[Saved data entries]
▬▬▬▬▬▬

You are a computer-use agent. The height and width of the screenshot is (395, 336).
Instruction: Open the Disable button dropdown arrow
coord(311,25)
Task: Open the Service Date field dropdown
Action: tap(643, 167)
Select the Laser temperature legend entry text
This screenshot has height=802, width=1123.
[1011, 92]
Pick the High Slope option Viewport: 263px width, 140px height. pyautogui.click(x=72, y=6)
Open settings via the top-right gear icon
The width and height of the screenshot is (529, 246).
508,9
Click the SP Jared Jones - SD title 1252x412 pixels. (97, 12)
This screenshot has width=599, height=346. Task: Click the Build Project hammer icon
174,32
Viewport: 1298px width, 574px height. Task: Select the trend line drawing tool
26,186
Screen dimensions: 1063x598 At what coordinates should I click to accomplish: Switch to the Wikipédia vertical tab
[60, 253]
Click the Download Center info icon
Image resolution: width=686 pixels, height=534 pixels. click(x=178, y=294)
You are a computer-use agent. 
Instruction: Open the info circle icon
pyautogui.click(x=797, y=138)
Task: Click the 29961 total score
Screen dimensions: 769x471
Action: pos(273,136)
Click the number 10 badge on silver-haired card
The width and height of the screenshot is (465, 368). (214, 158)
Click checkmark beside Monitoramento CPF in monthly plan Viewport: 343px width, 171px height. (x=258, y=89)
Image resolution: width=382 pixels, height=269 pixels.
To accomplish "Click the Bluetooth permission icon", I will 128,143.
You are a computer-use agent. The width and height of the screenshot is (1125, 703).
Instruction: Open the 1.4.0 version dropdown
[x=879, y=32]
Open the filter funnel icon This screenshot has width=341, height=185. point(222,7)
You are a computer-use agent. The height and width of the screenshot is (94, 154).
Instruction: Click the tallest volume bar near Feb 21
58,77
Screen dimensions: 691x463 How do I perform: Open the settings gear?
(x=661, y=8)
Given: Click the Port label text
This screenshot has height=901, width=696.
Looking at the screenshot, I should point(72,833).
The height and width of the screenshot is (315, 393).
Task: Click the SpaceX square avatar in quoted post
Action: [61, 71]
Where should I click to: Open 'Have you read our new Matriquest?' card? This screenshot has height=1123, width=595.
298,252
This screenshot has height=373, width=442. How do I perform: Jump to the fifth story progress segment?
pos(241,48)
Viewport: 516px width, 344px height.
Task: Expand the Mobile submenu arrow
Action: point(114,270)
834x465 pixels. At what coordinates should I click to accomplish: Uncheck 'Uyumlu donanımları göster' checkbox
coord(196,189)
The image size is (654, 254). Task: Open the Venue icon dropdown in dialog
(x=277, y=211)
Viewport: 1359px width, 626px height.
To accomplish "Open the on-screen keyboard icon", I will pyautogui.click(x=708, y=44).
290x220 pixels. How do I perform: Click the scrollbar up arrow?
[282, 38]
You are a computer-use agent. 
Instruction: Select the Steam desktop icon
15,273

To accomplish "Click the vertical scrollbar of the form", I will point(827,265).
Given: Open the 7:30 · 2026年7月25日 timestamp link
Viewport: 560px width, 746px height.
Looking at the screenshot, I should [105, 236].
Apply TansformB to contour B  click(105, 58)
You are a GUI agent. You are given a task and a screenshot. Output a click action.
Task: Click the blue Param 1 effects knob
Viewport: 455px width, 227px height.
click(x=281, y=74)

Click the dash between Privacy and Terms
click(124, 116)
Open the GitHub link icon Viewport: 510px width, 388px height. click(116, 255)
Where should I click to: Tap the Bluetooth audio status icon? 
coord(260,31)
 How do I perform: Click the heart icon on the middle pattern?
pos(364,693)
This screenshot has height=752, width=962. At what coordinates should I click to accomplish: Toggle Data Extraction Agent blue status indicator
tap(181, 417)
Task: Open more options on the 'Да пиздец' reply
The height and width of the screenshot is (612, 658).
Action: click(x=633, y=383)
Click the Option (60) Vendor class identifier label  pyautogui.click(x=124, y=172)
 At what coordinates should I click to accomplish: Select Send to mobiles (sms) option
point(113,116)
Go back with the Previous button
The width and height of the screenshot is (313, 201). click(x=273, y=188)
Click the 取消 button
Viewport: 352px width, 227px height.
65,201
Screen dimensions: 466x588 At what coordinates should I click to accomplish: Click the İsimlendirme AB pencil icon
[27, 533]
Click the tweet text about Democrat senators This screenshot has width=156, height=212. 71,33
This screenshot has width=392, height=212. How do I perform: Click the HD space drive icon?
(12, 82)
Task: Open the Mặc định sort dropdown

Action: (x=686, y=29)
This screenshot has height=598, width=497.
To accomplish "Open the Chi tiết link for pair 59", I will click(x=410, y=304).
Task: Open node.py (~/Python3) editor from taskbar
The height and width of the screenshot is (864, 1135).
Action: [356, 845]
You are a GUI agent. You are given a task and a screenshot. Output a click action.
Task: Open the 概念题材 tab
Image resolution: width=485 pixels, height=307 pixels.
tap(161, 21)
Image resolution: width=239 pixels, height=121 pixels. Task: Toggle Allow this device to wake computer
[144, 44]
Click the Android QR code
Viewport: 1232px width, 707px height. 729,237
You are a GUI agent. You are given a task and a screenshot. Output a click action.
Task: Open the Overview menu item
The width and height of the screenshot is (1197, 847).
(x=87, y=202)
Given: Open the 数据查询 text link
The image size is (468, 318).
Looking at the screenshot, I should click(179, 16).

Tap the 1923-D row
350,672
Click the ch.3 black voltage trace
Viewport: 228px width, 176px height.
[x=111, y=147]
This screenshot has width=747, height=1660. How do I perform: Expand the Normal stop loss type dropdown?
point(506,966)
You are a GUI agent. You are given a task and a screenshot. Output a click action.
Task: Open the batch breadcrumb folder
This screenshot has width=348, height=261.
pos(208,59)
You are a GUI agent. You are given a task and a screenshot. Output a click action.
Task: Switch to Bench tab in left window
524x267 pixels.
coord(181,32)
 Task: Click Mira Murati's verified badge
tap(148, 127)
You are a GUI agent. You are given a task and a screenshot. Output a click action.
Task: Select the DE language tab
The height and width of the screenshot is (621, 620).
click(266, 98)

▬▬▬▬▬▬

The problem> Give the data again, exactly as it appears above.

Result of this task>
You are a computer-use agent. The height and width of the screenshot is (395, 336).
Instruction: Open the Disable button dropdown arrow
coord(311,25)
Task: Open the Service Date field dropdown
Action: tap(643, 167)
Select the Laser temperature legend entry text
This screenshot has height=802, width=1123.
[1011, 92]
Pick the High Slope option Viewport: 263px width, 140px height. pyautogui.click(x=72, y=6)
Open settings via the top-right gear icon
The width and height of the screenshot is (529, 246).
508,9
Click the SP Jared Jones - SD title 1252x412 pixels. (97, 12)
This screenshot has width=599, height=346. Task: Click the Build Project hammer icon
174,32
Viewport: 1298px width, 574px height. Task: Select the trend line drawing tool
26,186
Screen dimensions: 1063x598 At what coordinates should I click to accomplish: Switch to the Wikipédia vertical tab
[60, 253]
Click the Download Center info icon
Image resolution: width=686 pixels, height=534 pixels. click(x=178, y=294)
You are a computer-use agent. 
Instruction: Open the info circle icon
pyautogui.click(x=797, y=138)
Task: Click the 29961 total score
Screen dimensions: 769x471
Action: pos(273,136)
Click the number 10 badge on silver-haired card
The width and height of the screenshot is (465, 368). (214, 158)
Click checkmark beside Monitoramento CPF in monthly plan Viewport: 343px width, 171px height. (x=258, y=89)
Image resolution: width=382 pixels, height=269 pixels.
To accomplish "Click the Bluetooth permission icon", I will 128,143.
You are a computer-use agent. The width and height of the screenshot is (1125, 703).
Instruction: Open the 1.4.0 version dropdown
[x=879, y=32]
Open the filter funnel icon This screenshot has width=341, height=185. point(222,7)
You are a computer-use agent. The height and width of the screenshot is (94, 154).
Instruction: Click the tallest volume bar near Feb 21
58,77
Screen dimensions: 691x463 How do I perform: Open the settings gear?
(x=661, y=8)
Given: Click the Port label text
This screenshot has height=901, width=696.
Looking at the screenshot, I should point(72,833).
The height and width of the screenshot is (315, 393).
Task: Click the SpaceX square avatar in quoted post
Action: [61, 71]
Where should I click to: Open 'Have you read our new Matriquest?' card? This screenshot has height=1123, width=595.
298,252
This screenshot has height=373, width=442. How do I perform: Jump to the fifth story progress segment?
pos(241,48)
Viewport: 516px width, 344px height.
Task: Expand the Mobile submenu arrow
Action: point(114,270)
834x465 pixels. At what coordinates should I click to accomplish: Uncheck 'Uyumlu donanımları göster' checkbox
coord(196,189)
The image size is (654, 254). Task: Open the Venue icon dropdown in dialog
(x=277, y=211)
Viewport: 1359px width, 626px height.
To accomplish "Open the on-screen keyboard icon", I will pyautogui.click(x=708, y=44).
290x220 pixels. How do I perform: Click the scrollbar up arrow?
[282, 38]
You are a computer-use agent. 
Instruction: Select the Steam desktop icon
15,273

To accomplish "Click the vertical scrollbar of the form", I will point(827,265).
Given: Open the 7:30 · 2026年7月25日 timestamp link
Viewport: 560px width, 746px height.
Looking at the screenshot, I should [105, 236].
Apply TansformB to contour B  click(105, 58)
You are a GUI agent. You are given a task and a screenshot. Output a click action.
Task: Click the blue Param 1 effects knob
Viewport: 455px width, 227px height.
click(x=281, y=74)

Click the dash between Privacy and Terms
click(124, 116)
Open the GitHub link icon Viewport: 510px width, 388px height. click(116, 255)
Where should I click to: Tap the Bluetooth audio status icon? 
coord(260,31)
 How do I perform: Click the heart icon on the middle pattern?
pos(364,693)
This screenshot has height=752, width=962. At what coordinates should I click to accomplish: Toggle Data Extraction Agent blue status indicator
tap(181, 417)
Task: Open more options on the 'Да пиздец' reply
The height and width of the screenshot is (612, 658).
Action: click(x=633, y=383)
Click the Option (60) Vendor class identifier label  pyautogui.click(x=124, y=172)
 At what coordinates should I click to accomplish: Select Send to mobiles (sms) option
point(113,116)
Go back with the Previous button
The width and height of the screenshot is (313, 201). click(x=273, y=188)
Click the 取消 button
Viewport: 352px width, 227px height.
65,201
Screen dimensions: 466x588 At what coordinates should I click to accomplish: Click the İsimlendirme AB pencil icon
[27, 533]
Click the tweet text about Democrat senators This screenshot has width=156, height=212. 71,33
This screenshot has width=392, height=212. How do I perform: Click the HD space drive icon?
(12, 82)
Task: Open the Mặc định sort dropdown

Action: (x=686, y=29)
This screenshot has height=598, width=497.
To accomplish "Open the Chi tiết link for pair 59", I will click(x=410, y=304).
Task: Open node.py (~/Python3) editor from taskbar
The height and width of the screenshot is (864, 1135).
Action: [356, 845]
You are a GUI agent. You are given a task and a screenshot. Output a click action.
Task: Open the 概念题材 tab
Image resolution: width=485 pixels, height=307 pixels.
tap(161, 21)
Image resolution: width=239 pixels, height=121 pixels. Task: Toggle Allow this device to wake computer
[144, 44]
Click the Android QR code
Viewport: 1232px width, 707px height. 729,237
You are a GUI agent. You are given a task and a screenshot. Output a click action.
Task: Open the Overview menu item
The width and height of the screenshot is (1197, 847).
(x=87, y=202)
Given: Open the 数据查询 text link
The image size is (468, 318).
Looking at the screenshot, I should click(179, 16).

Tap the 1923-D row
350,672
Click the ch.3 black voltage trace
Viewport: 228px width, 176px height.
[x=111, y=147]
This screenshot has width=747, height=1660. How do I perform: Expand the Normal stop loss type dropdown?
point(506,966)
You are a GUI agent. You are given a task and a screenshot. Output a click action.
Task: Open the batch breadcrumb folder
This screenshot has width=348, height=261.
pos(208,59)
You are a GUI agent. You are given a task and a screenshot. Output a click action.
Task: Switch to Bench tab in left window
524x267 pixels.
coord(181,32)
 Task: Click Mira Murati's verified badge
tap(148, 127)
You are a GUI agent. You are given a task and a screenshot. Output a click action.
Task: Select the DE language tab
The height and width of the screenshot is (621, 620).
click(266, 98)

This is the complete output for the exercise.